🤖 AI Summary
To address ASR transcription errors in complex scenarios such as TV dramas—caused by overlapping speech, domain-specific terminology, and long-range contextual dependencies—this paper proposes a video-guided two-stage post-correction framework: first generating an initial ASR transcript, then performing fine-grained error correction leveraging temporal and semantic cues from synchronized video. Methodologically, it introduces the first video-driven ASR post-correction paradigm, uniquely integrating prompt-based visual understanding from vision-language multimodal models (VLMMs) with contextual reasoning capabilities of large language models (LLMs) to enable cross-modal, fine-grained error localization and correction. By jointly modeling multimodal context and extracting task-relevant visual information through prompt engineering, the framework achieves significant accuracy improvements on a TV-drama ASR multimodal benchmark, effectively mitigating challenges including overlapping speech recognition, misrecognition of specialized terms, and insufficient modeling of long-distance contextual dependencies.
📝 Abstract
Automatic Speech Recognition (ASR) has achieved remarkable success with deep learning, driving advancements in conversational artificial intelligence, media transcription, and assistive technologies.
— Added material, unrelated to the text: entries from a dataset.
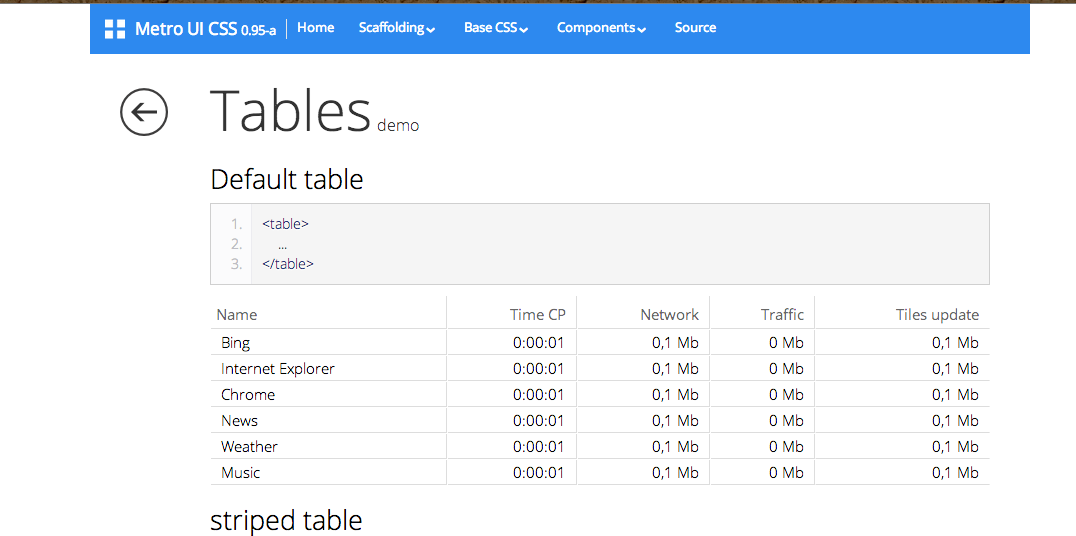Click the Tiles update column header

(937, 314)
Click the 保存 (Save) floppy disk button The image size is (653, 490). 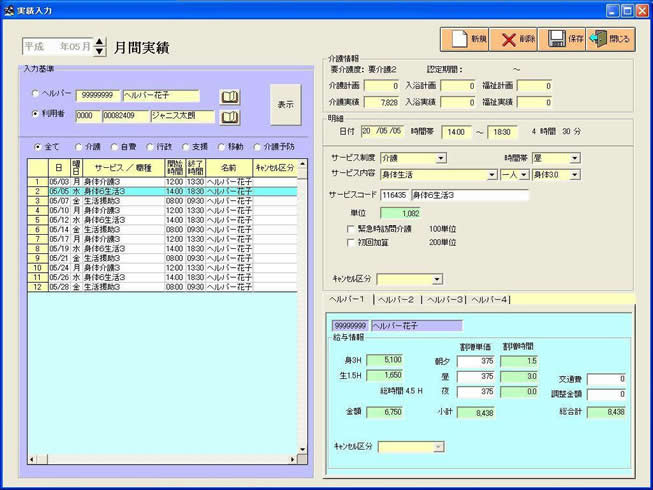tap(562, 39)
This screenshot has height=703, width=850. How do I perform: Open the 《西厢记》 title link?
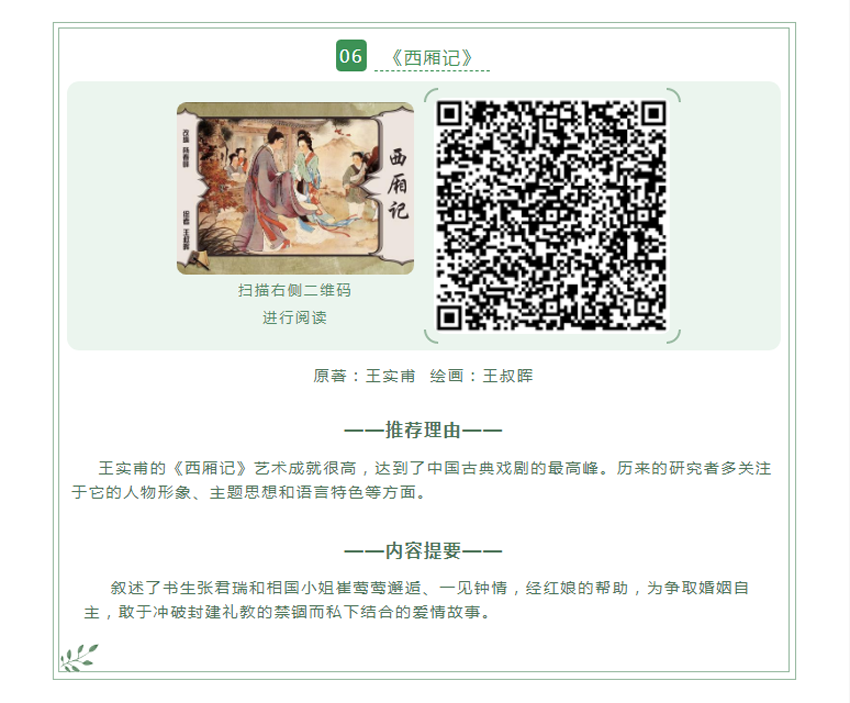point(432,57)
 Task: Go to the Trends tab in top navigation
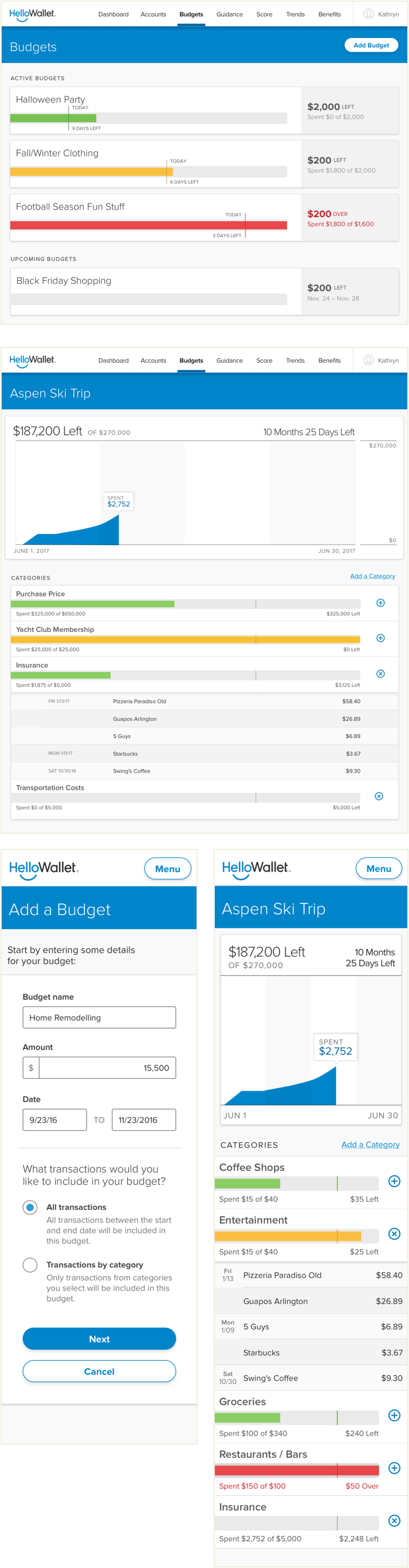(295, 14)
However, ASR systems still struggle in complex environments such as TV series, where overlapping speech, domain-specific terminology, and long-range contextual dependencies pose significant challenges to transcription accuracy. Existing multimodal approaches fail to correct ASR outputs with the rich temporal and contextual information available in video. To address this limitation, we propose a novel multimodal post-correction framework that refines ASR transcriptions by leveraging contextual cues extracted from video. Our framework consists of two stages: ASR Generation and Video-based Post-Correction, where the first stage produces the initial transcript and the second stage corrects errors using Video-based Contextual Information Extraction and Context-aware ASR Correction. We employ the Video-Large Multimodal Model (VLMM) to extract key contextual information using tailored prompts, which is then integrated with a Large Language Model (LLM) to refine the ASR output. We evaluate our method on a multimodal benchmark for TV series ASR and demonstrate its effectiveness in improving ASR performance by leveraging video-based context to enhance transcription accuracy in complex multimedia environments.